[Dataset records]
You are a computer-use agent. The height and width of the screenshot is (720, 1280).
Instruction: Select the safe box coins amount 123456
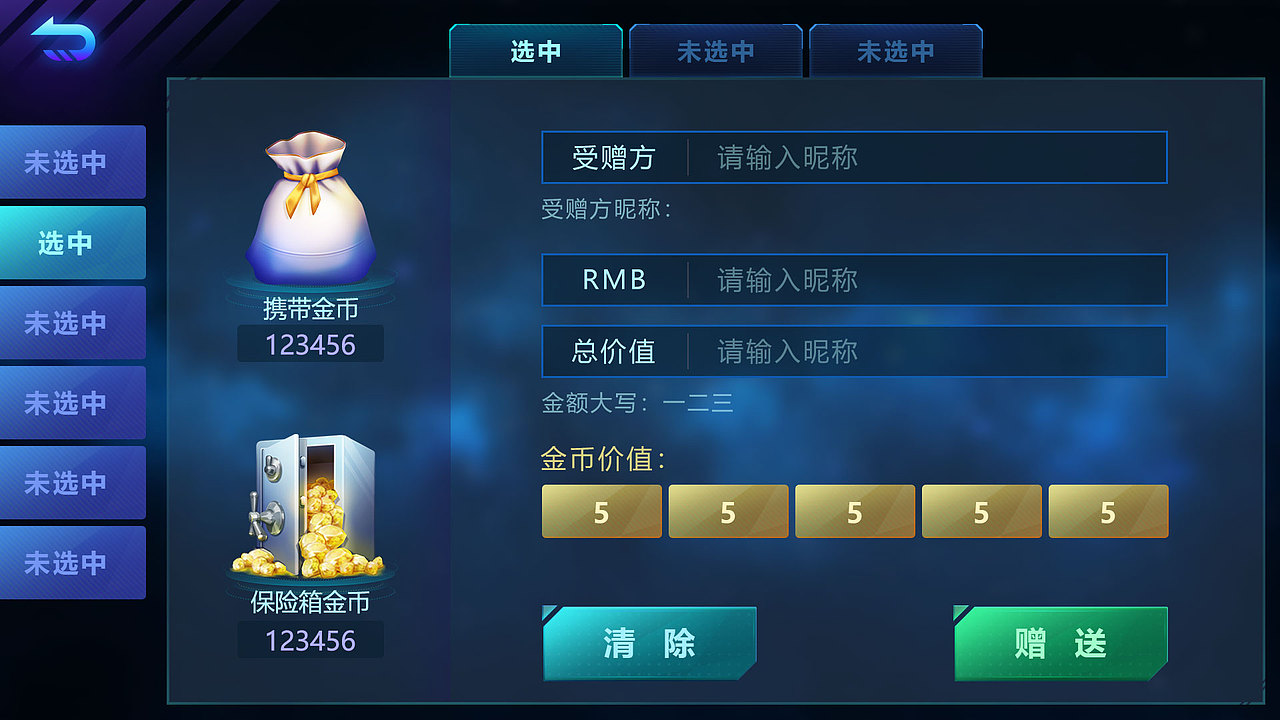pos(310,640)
[/Dataset records]
[Dataset records]
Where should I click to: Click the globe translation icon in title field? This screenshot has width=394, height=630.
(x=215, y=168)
[/Dataset records]
[Dataset records]
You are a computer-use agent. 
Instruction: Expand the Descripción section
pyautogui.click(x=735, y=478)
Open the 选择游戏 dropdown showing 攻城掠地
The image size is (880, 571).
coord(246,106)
[/Dataset records]
» Work to be completed: If a line in the records contains the word "agent", copy it.

» Result of the exercise:
You are a computer-use agent. The height and width of the screenshot is (720, 1280).
You are a computer-use agent. 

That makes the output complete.